Phenotyping
The majority of mutagenized mice used in the core phenotyping program is of C57BL/6J origin (50%), a smaller percentage is of A.B6-Tyr+ origin (25%) and others (25%) are derived from mutagenized embryonic stem cells. These mice were tested in a series of high- or low-throughput screens for specific phenotypic domains, i.e. screens were chosen to provide multiple measures for the detection of neurological phenotypes and to enhance the likelihood of detecting new mutants. Pedigrees were screened for abnormalities of motor function, seizure threshold, vision, hearing, gustation, neuro-development, as well as various metabolic functions and general activity levels in a multi-domain screen using the Comprehensive Lab Animal Monitoring System (CLAMS™).

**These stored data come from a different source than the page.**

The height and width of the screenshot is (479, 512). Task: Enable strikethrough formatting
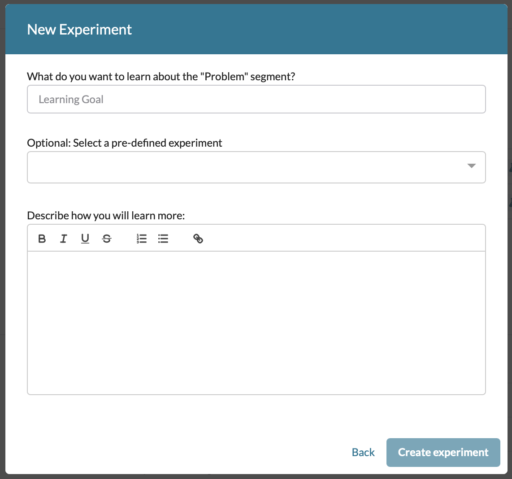pos(107,239)
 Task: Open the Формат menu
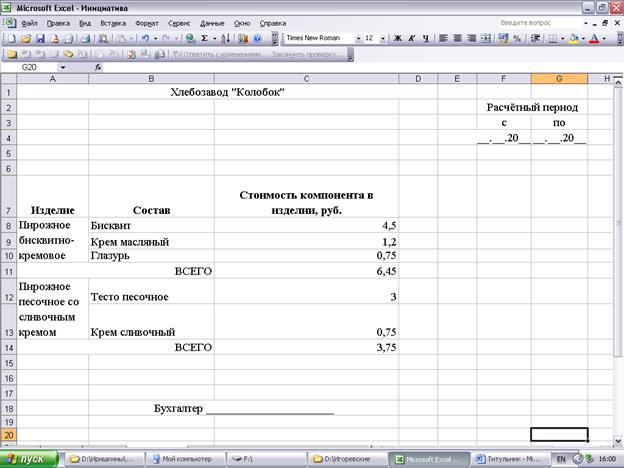tap(146, 21)
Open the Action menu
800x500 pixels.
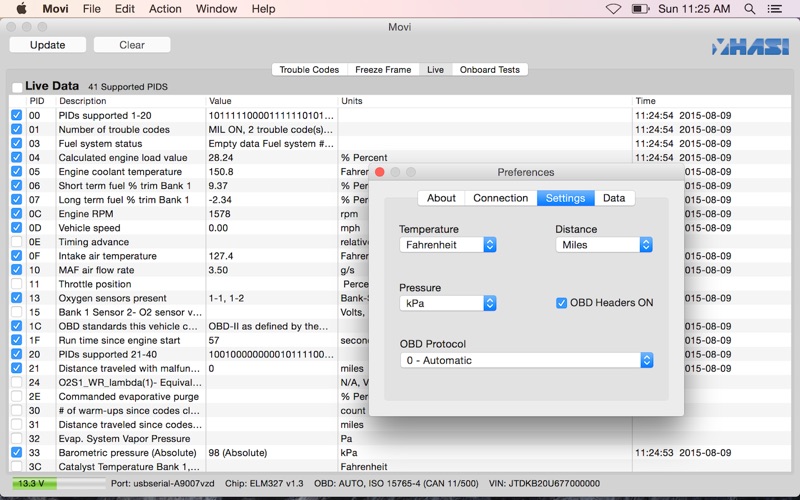pyautogui.click(x=165, y=9)
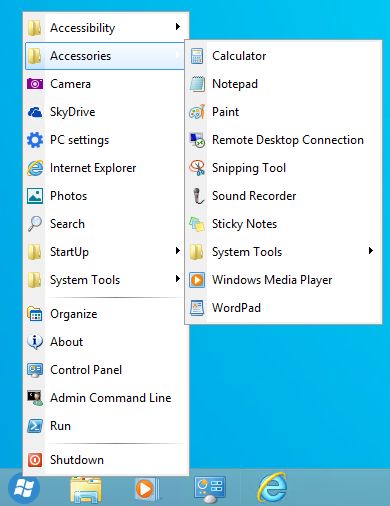The image size is (390, 506).
Task: Click the Windows Start orb button
Action: coord(24,489)
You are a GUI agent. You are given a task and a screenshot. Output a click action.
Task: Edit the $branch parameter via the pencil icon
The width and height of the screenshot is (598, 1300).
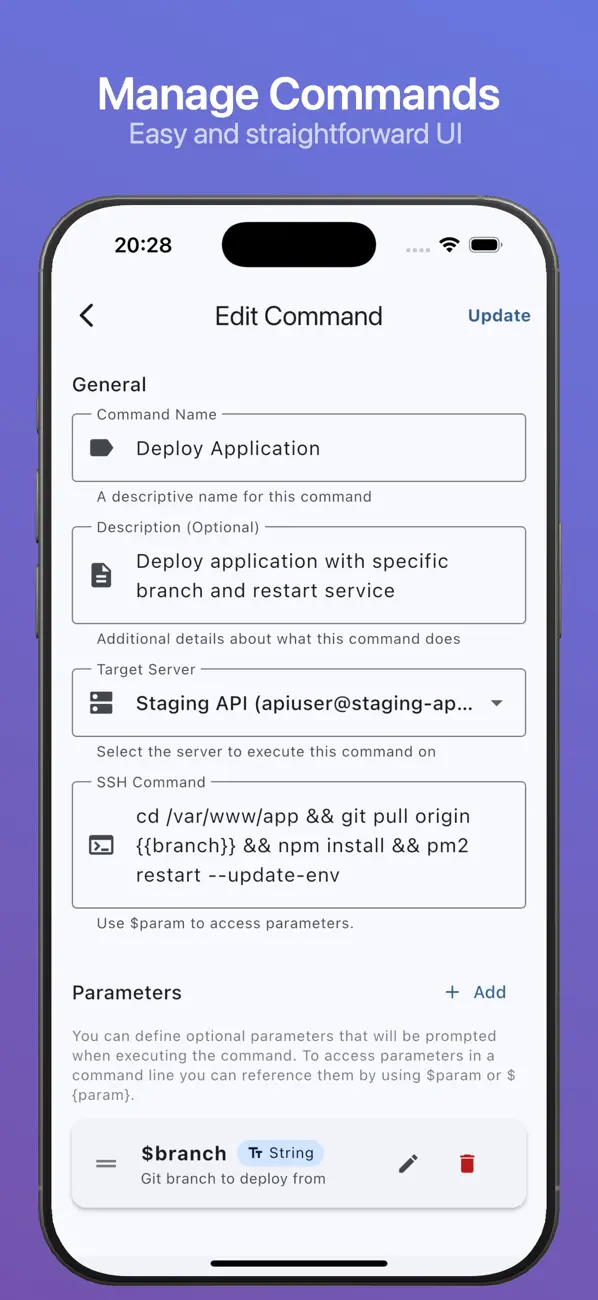click(407, 1163)
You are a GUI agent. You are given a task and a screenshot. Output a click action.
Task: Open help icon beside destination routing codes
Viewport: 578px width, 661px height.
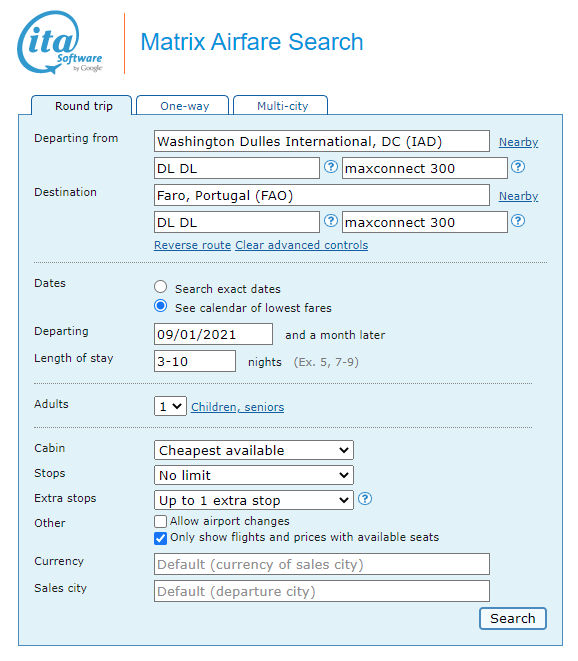pos(331,221)
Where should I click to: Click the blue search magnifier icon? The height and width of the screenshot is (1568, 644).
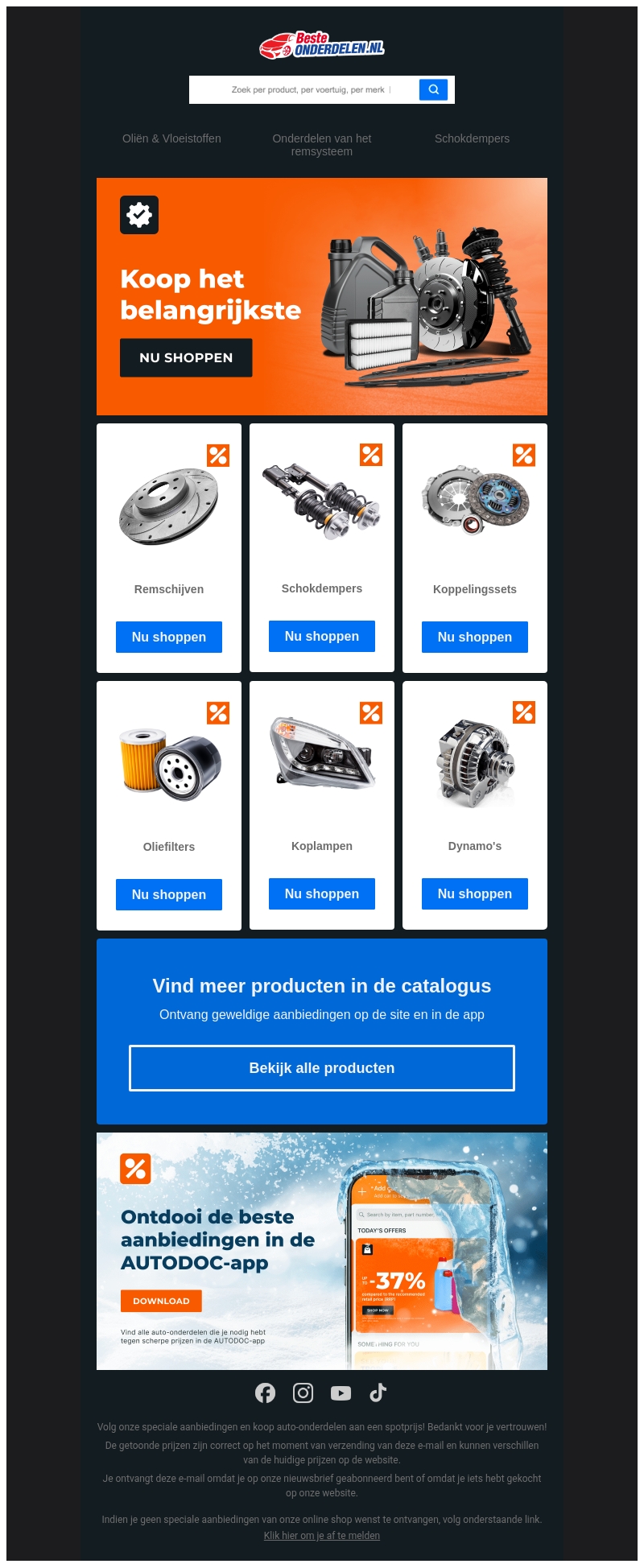pyautogui.click(x=433, y=89)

In addition, mice of mixed background, C57BL/6J and BALB/cByJ were placed in an aging colony to be screened for age-related disorders. Standard histology is performed on all mouse lines selected for further investigation.
Links to protocols: Observation; CLAMSTM(former CCMS); Gait Analysis; Gustation; Vision and eye; Seizure threshold; Creatine kinase; Auditory brainstem response (ABR); Acoustic startle response( ASR); Developmental Screen. At this time the NMF concentrates its efforts on screens of overt phenotypes, vision and eye, and seizure threshold abnormalities.